* _ÉNONCÉ DU PROBLÈME_
Rédigez la suite du témoignage sur les années de secondaire, en reprenant juste après sa dernière phrase.

* _TEXTE SOURCE_
------------------------------

À partir du secondaire deux, j’ai vite découvert que je ne cadrais pas tout à fait dans le le cursus traditionnel élitiste de l’éducation. Rapidement, je me suis aperçue que les meilleurs seraient destinés aux sciences. Oui, on nous répétait que les étudiants les plus doués étaient ceux qui se consacreraient aux mathématiques, à la physique et à la chimie. Et moi, je n’en avais rien à foutre de notions algébriques. J’avais envie de lire Platon, Machiavel ou Bourdieu. Mais rien de cela n’était vraiment possible. J’ai bien vite saisi à quel point les sciences humaines étaient dévalorisées à l’école publique. (Je ne peux pas parler pour le privé, je ne l’ai pas fréquenté)

J’ai fait mon secondaire dans une polyvalente qui offrait un programme d’éducation internationale. À partir de secondaire trois, j’ai commencé à sécher beaucoup de mes cours (mes anciens collègues pourront le confirmer: «Léa, on ne la voit jamais», disaient-ils). Je m’impliquais, je faisais de la radio, je voulais changer le monde ailleurs qu’en classe où je ne me sentais pas à ma place.

Je me rendais donc, contre mon gré, à la polyvalente jour après jour comme un forçat qui fait son temps en prison. Pour plaire à la famille, j’ai choisi l’option bonne à prendre, celui des sciences. Déprimée, je me disais secrètement que mon plus grand souhait serait de lâcher l’école. Oui, oui. Lâcher l’école. Tout le monde autour de moi voulait devenir pharmacien, médecin, dentiste. Et puis, moi, je disais différent des autres. À 16 ans, je lançais un peu blasée:«Ça sera peut-être science politique, philo pour moi.- Pour faire quoi Léa? -Pour faire….Euh? Pour comprendre et questionner.» J’étais un extraterrestre.  J’ai fini le secondaire avec des notes excellentes, mais blasée à l’os du système scolaire.

------------------------------

* _EXTRAIT DES DONNÉES_
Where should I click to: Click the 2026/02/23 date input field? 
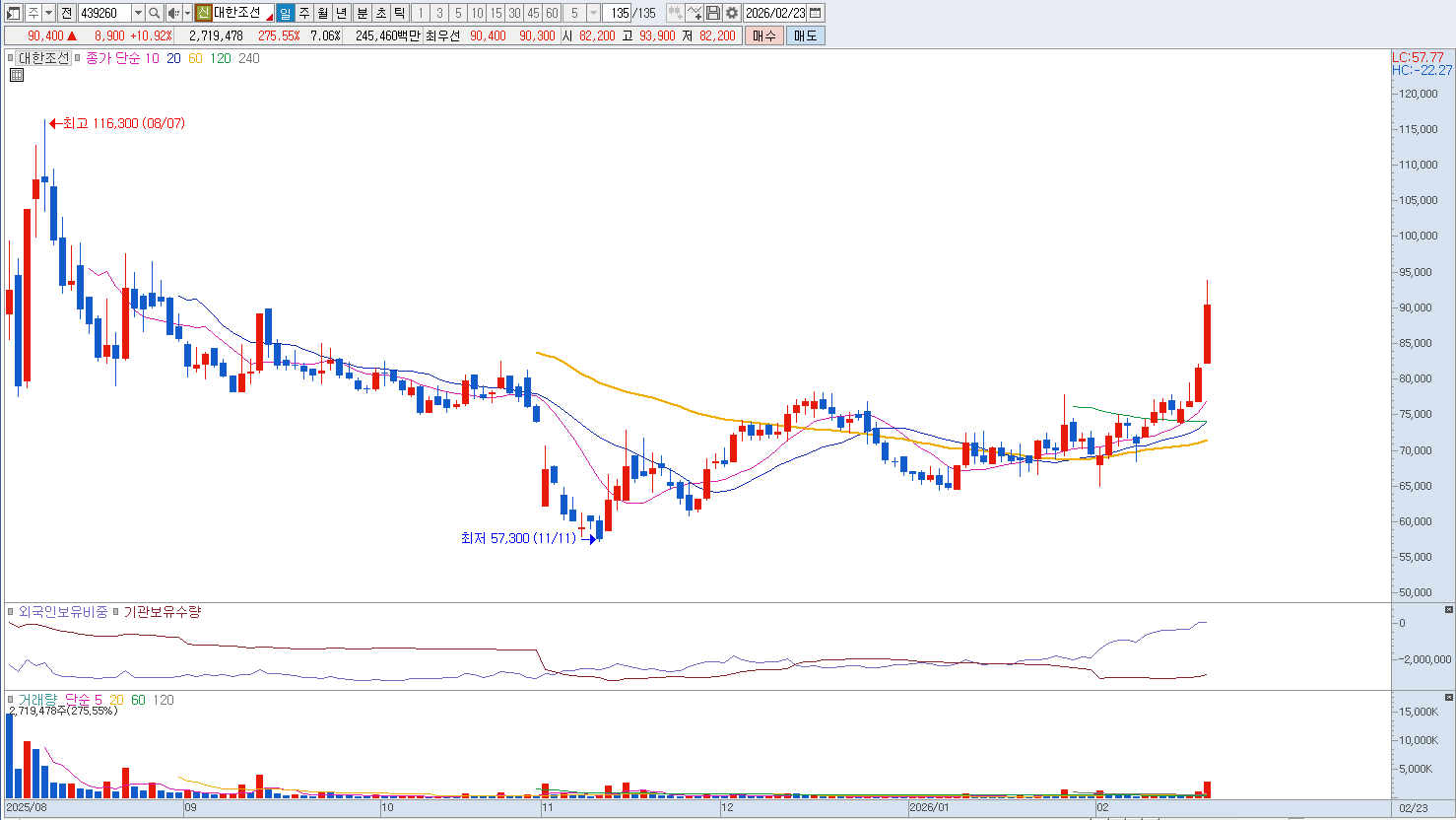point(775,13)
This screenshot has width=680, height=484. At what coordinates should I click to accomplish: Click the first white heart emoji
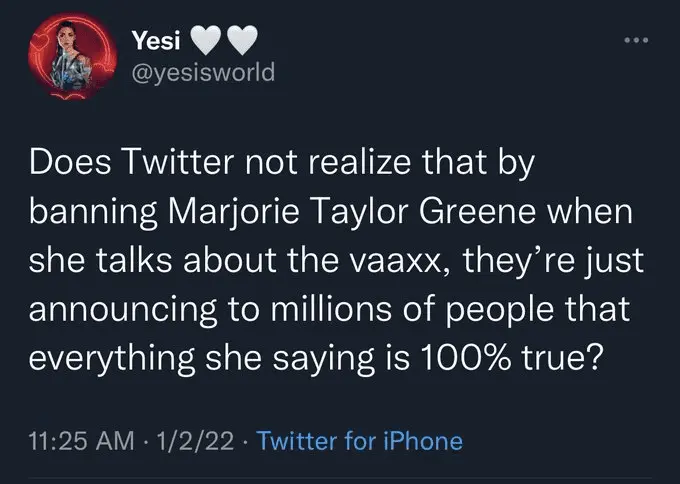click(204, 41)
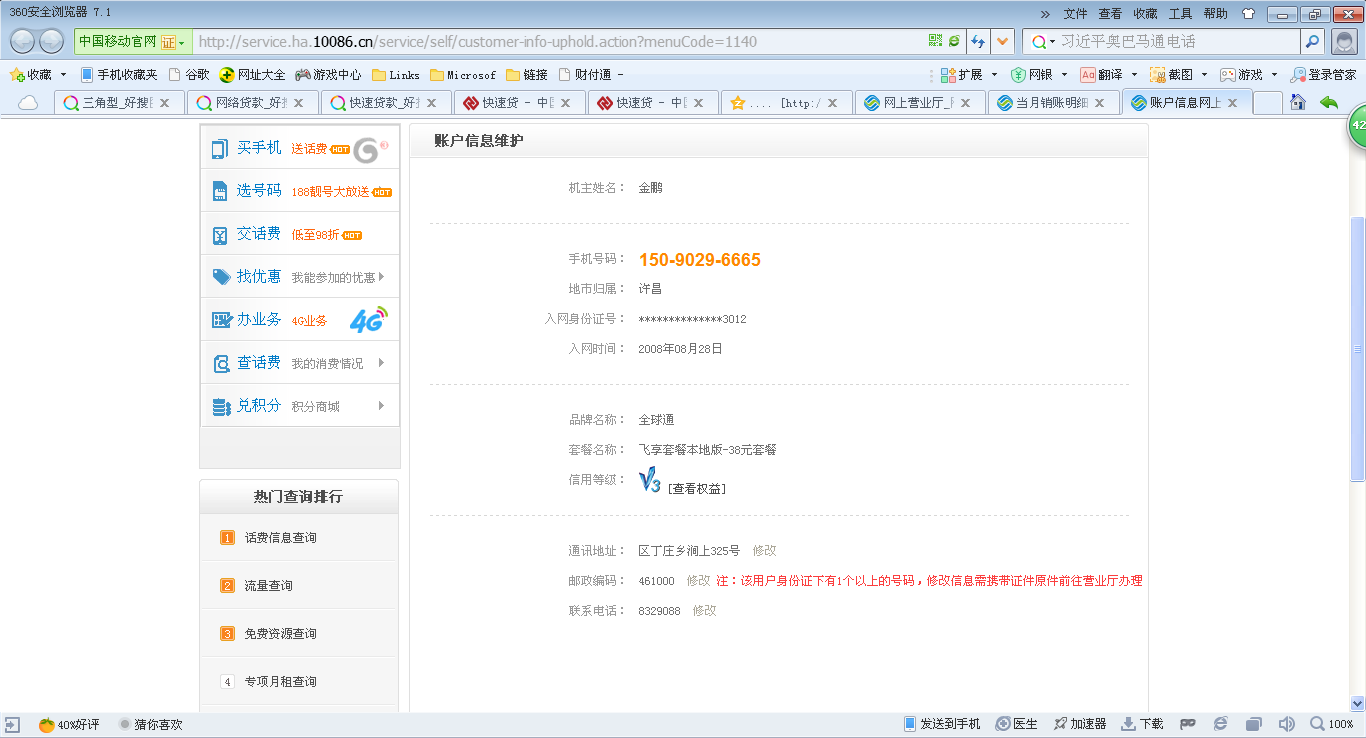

------------------------------

* _CORRIGÉ_
J’ai choisi un programme pratique de communications au cégep, influencée encore une fois, par la vague de la professionnalisation des études autour de moi. Les grandes questions posées par les sciences humaines m’ont manquée au cégep. Encore une fois, j’ai eu le syndrome du forçat, celui de la légume qui s’en balance de l’école et qui a l’impression de perdre son temps. Je m’excuse encore au près de mes enseignants. Il y a eu une exception au cégep, une lueur d’espoir dans mon cursus scolaire pour le moins soporifique, celui de la philo. Mes profs de philosophie, eux, posaient des questions sérieuses sur le monde. J’étais motivée à me rendre à leurs cours. Ils me sortaient de ma torpeur et ils m’ont donnée le goût de comprendre et de réfléchir réellement. Je les remercie d’exister.

Quand j’entendais certaines personnalités politiques nous réitéré à quel point l’école était importante, je n’y croyais pas trop. Blasée. Oh que j’étais blasée. À quoi ça sert l’école? Se trouver un boulot? Bah, pourquoi j’étudie en science politique à l’université, alors? Pourquoi j’étudie tout court? Je vais me retrouver à faire des films, de la radio, peut-être de la télé. Ça c’était la Léa blasée d’il y un an.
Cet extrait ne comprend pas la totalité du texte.